*** Block opens ***

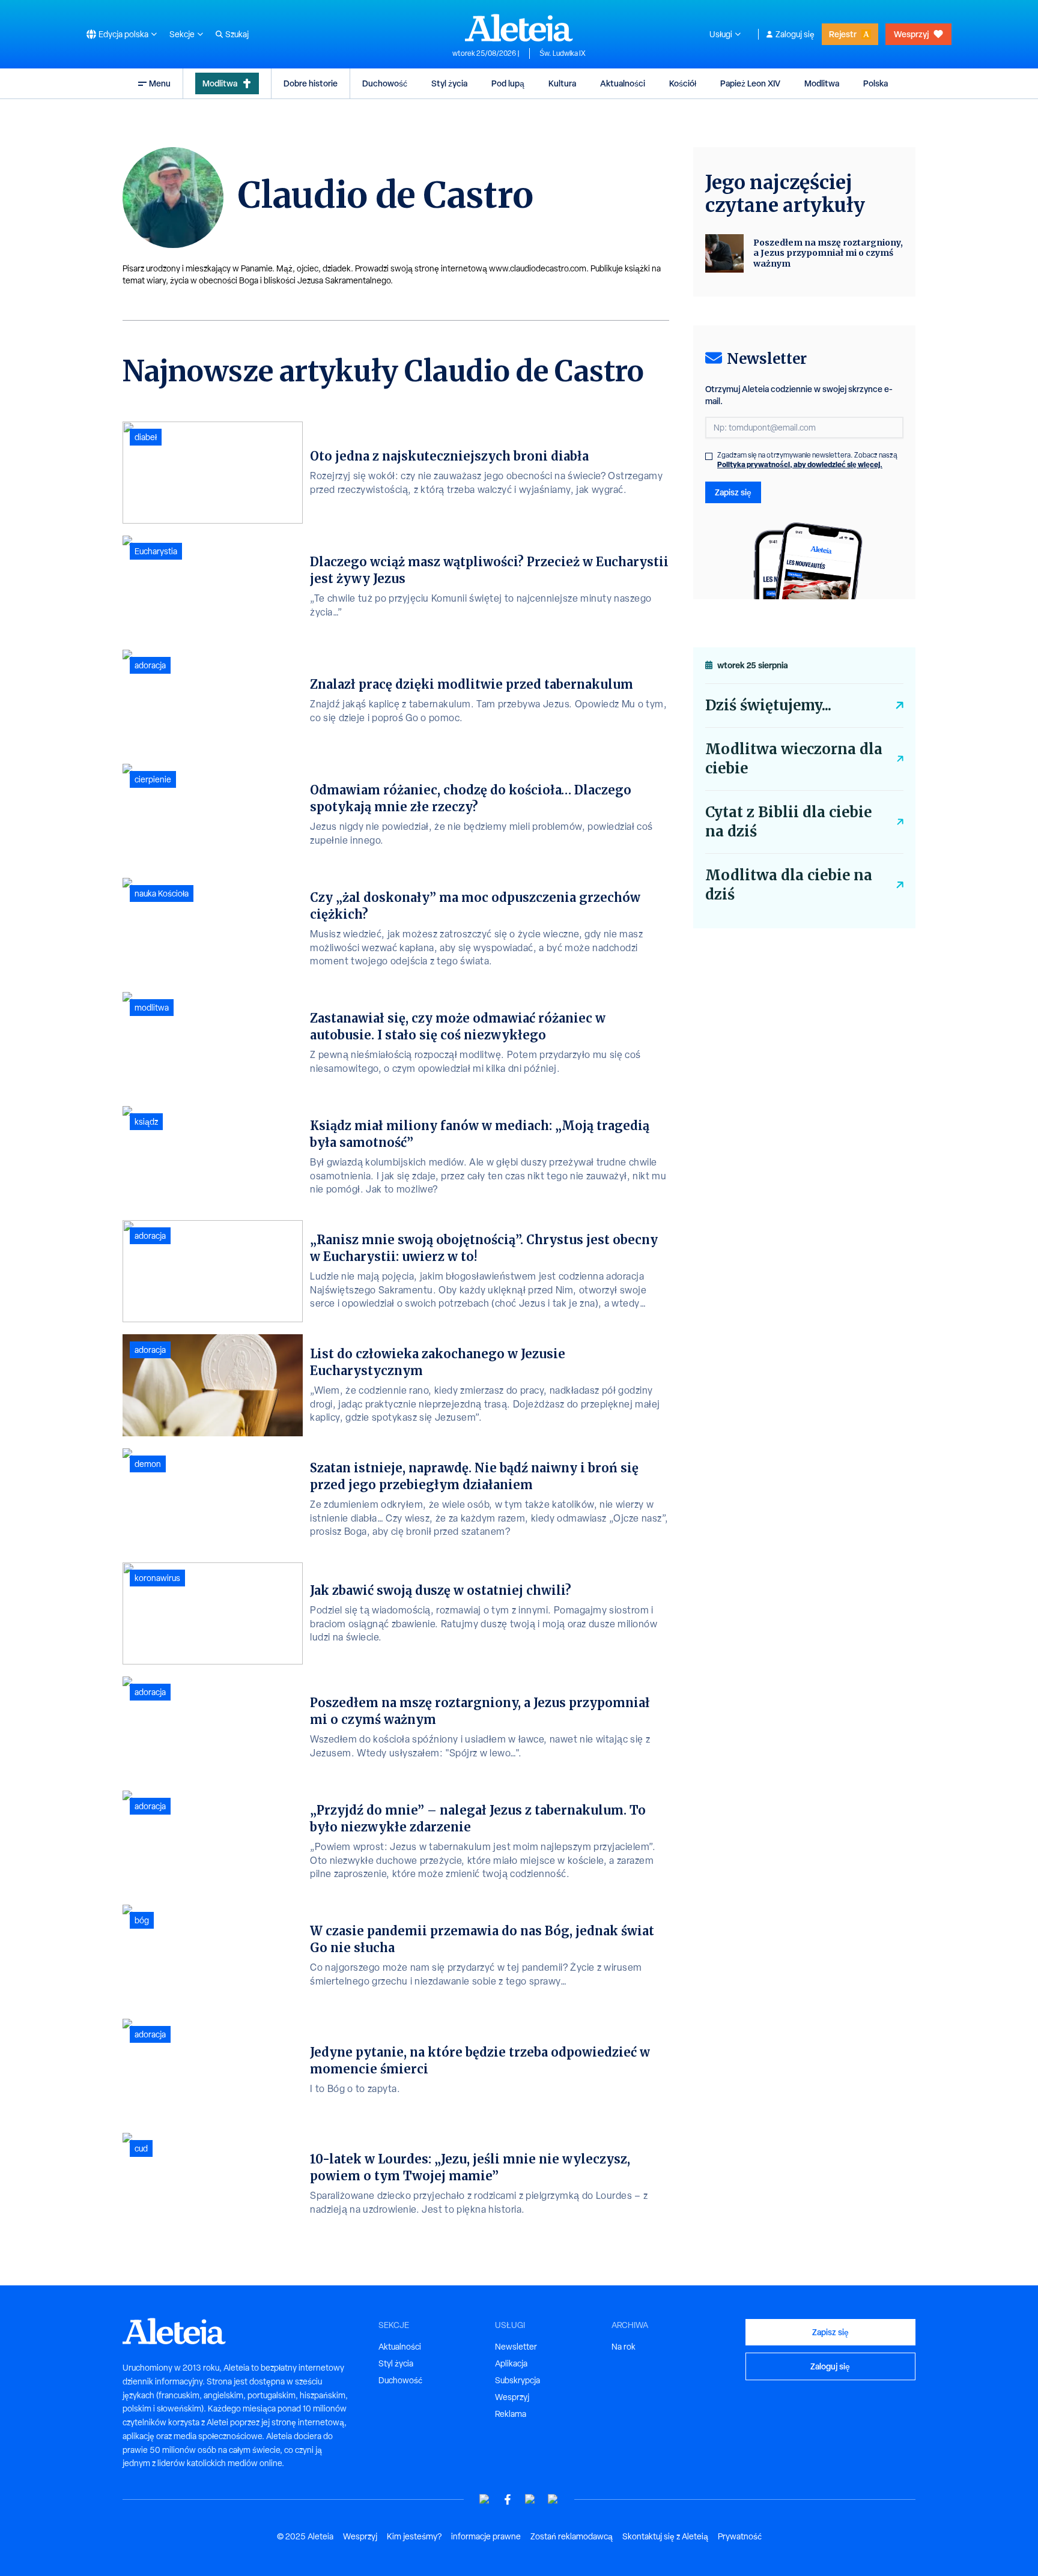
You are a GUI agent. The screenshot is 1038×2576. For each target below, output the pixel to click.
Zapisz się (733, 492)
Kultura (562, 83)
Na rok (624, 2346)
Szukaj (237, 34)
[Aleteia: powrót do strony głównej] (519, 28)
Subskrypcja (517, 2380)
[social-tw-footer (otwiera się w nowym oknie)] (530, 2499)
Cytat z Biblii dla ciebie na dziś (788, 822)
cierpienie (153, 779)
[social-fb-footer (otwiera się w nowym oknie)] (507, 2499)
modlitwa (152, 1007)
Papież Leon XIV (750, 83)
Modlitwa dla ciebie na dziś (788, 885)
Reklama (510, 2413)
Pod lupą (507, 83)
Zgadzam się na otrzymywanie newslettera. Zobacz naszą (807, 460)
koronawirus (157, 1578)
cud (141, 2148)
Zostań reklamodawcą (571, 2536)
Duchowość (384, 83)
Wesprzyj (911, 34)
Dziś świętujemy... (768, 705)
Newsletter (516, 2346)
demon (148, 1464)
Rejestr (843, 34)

*** Block closes ***

— WHAT TO PRODUCE —
Every line of the entries above that includes "oknie" should be copied.

— RESULT BELOW —
[social-tw-footer (otwiera się w nowym oknie)] (530, 2499)
[social-fb-footer (otwiera się w nowym oknie)] (507, 2499)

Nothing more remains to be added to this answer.